2. In Japan, how a bento looks is just as important as the food looks.

What I have learned from experience.
1. Left overs make bento making so much quicker. (Seems obvious to most people, but I come to realize some of the people I know refuse to eat leftovers.)
2. Cupcake liners make great dividers. The colors also give the meal some color. I, personally, went out to Joanns or Michaels using a 40/50% off coupon to buy silicon cupcake molds. They are reusable, the sauces and moisture from different food don't soak through them like paper ones. over time they cut the cost of buy more paper products. I also use them outside of bentos for dividing food on a plate and to portion food.
3. Making food ahead of time. I do most of my cooking for my bentos on my day off. THis includes my stir fries, tofu salad making, cucumber salad making, steaming of certain veggies (like gailan/chinese broccoli) and meat prep (i have been marinading meats and freezing them in smaller packs). Most of my meal consists of veggie, you can get frozen. I make meals only for myself and sometimes for my dad, so I usually just microwave those the day I pack the meal.

**The tasks**
(a) Answer these about the bento tips:
(i) What material were the cupcake molds the writer bought made of?
(ii) On what day does the writer do most of the cooking for bentos?
(iii) What has the writer been doing with meats during meat prep?
(b) Quote the bento tips, beginning at the words "What I have" and stopping after "to eat leftovers.)".

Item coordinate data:
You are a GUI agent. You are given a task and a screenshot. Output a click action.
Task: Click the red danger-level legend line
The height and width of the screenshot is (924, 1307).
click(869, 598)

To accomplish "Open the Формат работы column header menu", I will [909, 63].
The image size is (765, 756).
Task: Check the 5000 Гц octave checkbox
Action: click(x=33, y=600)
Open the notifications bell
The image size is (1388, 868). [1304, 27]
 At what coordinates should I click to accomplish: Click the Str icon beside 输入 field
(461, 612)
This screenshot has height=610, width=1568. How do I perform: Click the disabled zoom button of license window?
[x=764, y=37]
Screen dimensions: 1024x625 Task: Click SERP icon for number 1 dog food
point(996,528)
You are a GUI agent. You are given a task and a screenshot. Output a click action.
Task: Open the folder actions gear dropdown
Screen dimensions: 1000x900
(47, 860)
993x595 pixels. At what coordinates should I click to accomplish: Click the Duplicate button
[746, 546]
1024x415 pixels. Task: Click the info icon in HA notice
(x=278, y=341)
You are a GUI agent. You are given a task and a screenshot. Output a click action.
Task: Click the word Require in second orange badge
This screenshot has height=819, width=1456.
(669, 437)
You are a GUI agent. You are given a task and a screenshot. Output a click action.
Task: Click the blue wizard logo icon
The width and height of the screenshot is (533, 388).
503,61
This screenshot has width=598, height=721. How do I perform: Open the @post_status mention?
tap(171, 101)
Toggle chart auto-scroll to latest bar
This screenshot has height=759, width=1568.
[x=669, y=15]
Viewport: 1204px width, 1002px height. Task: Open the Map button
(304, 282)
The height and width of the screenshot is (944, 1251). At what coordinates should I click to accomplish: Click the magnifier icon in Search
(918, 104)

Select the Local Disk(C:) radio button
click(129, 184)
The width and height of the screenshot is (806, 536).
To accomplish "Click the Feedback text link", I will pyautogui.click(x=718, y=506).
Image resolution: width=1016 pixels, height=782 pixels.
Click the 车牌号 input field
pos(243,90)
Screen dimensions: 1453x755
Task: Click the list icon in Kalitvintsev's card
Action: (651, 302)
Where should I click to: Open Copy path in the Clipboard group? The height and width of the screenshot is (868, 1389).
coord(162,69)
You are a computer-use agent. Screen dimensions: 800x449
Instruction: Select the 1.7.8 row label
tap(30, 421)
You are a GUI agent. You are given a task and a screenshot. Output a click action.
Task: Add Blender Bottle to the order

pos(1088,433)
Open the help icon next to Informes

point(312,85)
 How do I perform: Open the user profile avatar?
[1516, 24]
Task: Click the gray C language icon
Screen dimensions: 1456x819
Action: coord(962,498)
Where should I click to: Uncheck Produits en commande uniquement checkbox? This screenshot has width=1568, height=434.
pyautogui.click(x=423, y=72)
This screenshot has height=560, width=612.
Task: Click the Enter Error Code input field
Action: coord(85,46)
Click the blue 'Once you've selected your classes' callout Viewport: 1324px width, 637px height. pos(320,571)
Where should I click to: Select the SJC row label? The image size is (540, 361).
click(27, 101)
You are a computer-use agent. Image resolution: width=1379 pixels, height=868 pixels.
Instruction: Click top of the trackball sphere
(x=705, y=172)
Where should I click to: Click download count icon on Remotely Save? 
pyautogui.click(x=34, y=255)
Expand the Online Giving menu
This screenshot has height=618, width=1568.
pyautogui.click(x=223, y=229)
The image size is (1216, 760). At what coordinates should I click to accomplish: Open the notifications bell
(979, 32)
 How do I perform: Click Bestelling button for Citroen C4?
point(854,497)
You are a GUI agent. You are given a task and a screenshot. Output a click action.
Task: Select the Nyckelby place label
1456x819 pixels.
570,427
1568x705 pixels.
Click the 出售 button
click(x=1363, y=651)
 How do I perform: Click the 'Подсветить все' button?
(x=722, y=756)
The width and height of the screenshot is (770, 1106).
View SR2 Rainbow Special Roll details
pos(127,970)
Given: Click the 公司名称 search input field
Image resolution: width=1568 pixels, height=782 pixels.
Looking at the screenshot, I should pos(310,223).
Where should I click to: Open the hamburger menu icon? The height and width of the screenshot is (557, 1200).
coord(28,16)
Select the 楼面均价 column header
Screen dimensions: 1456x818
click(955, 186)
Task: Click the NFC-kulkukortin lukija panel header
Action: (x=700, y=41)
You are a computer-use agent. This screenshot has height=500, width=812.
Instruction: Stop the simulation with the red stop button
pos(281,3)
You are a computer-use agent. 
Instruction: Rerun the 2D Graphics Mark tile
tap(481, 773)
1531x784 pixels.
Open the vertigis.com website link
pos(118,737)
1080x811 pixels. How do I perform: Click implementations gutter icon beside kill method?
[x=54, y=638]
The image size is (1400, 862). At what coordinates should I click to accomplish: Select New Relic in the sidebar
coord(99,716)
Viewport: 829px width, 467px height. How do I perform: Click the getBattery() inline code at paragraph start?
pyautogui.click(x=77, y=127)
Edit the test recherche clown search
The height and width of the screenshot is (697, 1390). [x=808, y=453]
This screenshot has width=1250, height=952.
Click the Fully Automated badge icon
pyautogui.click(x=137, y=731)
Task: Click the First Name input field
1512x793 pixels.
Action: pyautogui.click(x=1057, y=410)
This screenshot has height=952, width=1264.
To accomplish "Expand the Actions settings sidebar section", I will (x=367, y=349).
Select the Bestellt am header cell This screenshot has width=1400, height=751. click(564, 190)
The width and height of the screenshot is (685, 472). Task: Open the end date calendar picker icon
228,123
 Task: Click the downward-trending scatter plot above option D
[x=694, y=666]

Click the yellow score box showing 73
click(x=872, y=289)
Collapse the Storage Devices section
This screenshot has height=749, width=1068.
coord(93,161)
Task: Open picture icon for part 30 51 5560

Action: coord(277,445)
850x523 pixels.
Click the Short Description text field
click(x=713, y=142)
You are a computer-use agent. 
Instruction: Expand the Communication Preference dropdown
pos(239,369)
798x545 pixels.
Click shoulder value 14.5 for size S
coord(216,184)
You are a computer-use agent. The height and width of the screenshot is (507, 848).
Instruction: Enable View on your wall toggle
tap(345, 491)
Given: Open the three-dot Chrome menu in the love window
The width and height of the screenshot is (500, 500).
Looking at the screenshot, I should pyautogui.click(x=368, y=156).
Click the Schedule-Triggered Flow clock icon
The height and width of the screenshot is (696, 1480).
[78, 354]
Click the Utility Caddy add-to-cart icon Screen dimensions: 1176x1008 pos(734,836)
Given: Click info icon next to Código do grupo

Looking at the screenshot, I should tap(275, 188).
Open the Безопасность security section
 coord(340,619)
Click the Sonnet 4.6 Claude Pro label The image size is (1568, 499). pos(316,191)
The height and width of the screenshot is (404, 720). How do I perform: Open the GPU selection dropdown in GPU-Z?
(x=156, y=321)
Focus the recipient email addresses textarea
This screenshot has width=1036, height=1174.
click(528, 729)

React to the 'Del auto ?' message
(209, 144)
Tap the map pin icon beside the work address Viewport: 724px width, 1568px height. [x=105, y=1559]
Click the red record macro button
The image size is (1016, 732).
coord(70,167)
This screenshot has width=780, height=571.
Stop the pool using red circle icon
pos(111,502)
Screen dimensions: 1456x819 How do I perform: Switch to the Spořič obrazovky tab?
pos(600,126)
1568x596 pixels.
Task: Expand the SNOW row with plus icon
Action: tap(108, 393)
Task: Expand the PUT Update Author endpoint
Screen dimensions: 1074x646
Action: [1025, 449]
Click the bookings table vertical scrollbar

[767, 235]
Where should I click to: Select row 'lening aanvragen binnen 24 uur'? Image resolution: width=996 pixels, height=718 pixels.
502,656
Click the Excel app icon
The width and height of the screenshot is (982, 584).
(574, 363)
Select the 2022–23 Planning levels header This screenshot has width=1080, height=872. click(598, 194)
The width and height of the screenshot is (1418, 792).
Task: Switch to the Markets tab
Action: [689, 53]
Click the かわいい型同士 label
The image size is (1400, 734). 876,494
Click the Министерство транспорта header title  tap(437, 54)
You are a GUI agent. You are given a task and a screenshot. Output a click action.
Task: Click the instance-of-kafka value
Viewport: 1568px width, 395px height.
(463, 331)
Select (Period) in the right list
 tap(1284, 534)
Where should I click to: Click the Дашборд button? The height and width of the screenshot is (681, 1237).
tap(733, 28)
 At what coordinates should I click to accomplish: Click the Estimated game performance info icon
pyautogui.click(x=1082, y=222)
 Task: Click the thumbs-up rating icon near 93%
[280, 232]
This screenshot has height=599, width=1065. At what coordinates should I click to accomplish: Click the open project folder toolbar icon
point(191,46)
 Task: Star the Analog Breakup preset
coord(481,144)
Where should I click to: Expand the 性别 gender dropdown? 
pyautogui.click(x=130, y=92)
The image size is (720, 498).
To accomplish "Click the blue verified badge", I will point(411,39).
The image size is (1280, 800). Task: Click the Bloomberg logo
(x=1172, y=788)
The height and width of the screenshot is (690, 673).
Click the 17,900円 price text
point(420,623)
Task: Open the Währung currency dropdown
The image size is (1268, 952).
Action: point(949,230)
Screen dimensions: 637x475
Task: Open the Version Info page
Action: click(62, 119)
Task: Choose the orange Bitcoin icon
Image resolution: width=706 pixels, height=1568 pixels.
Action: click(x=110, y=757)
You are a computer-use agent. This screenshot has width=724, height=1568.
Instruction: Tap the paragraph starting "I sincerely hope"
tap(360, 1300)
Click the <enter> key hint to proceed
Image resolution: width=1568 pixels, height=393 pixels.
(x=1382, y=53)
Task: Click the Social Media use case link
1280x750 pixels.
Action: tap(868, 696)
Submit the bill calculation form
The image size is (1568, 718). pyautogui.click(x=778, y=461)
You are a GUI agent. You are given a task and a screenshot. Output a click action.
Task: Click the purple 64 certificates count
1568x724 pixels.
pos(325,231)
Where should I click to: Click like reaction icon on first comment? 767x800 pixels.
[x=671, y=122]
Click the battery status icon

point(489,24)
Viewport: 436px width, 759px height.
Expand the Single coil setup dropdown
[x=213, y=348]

**Responses per task**
(a)
(i) Silicon.
(ii) The writer's day off.
(iii) Marinading them and freezing them in smaller packs.

(b)
What I have learned from experience.
1. Left overs make bento making so much quicker. (Seems obvious to most people, but I come to realize some of the people I know refuse to eat leftovers.)